On proofs and more

October 17, 2013

This is a transcript of an exchange on Twitter on what mathematicians and others expect from proofs. (A previous exchange on a different topic is here. Twitter produces surprisingly nice results sometimes. What follows is a bit meandering, but interesting points are made.)

It began at 7:56 am – 27 Jun 13, with the twitter account of Republic of Mathematics (a website started by Gary Davis) quoting from Bill Thurston‘s great essay On proof and progress in mathematics. The quoted sentence was a short excerpt from the following:

The question is not even “How do mathematicians make progress in mathematics?”
Rather, as a more explicit (and leading) form of the question, I prefer “How do mathematicians advance human understanding of mathematics?”
This question brings to the fore something that is fundamental and pervasive: that what we are doing is finding ways for people to understand and think about mathematics.

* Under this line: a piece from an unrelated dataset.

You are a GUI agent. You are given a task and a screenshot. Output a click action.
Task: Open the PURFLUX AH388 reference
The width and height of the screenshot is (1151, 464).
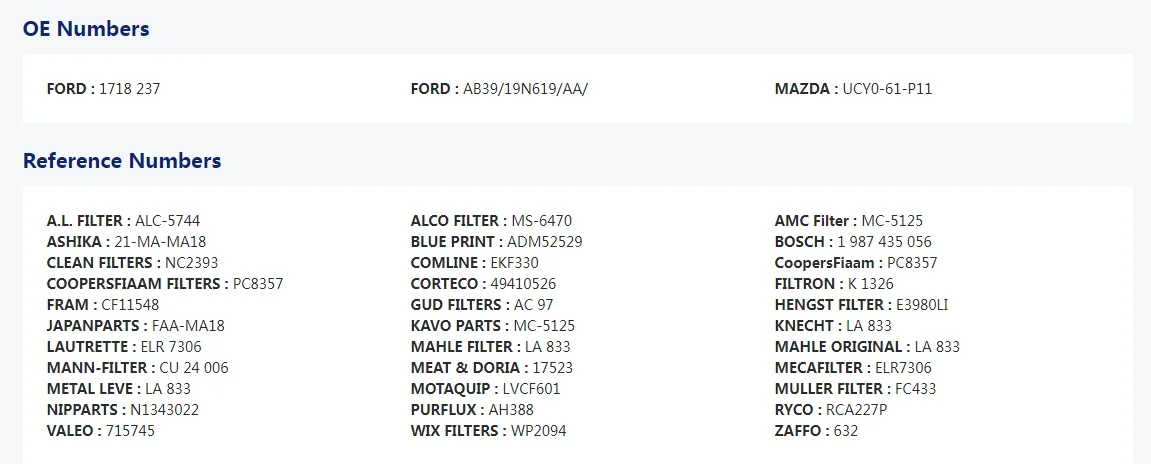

To this, the account of The True Beauty of Math replied with “[Which is] why computer proofs [are of] little use.” Republic of Mathematics objected to this position, and quoted from an article by Sara Billey titled Computer Proofs. What is the value of computer assisted proofs?. The quoted sentence is an excerpt from:

Some mathematicians have tried to protect their egos by proposing that human proofs are superior to computer assisted proofs. They claim that we don’t learn as much from computer assisted proofs as we do from a human proof. They claim computer proofs can be difficult to verify. They claim computer proofs are less elegant. I find these complaints to be naive.

This was retweeted by Guy Longsworth, which is how I saw it.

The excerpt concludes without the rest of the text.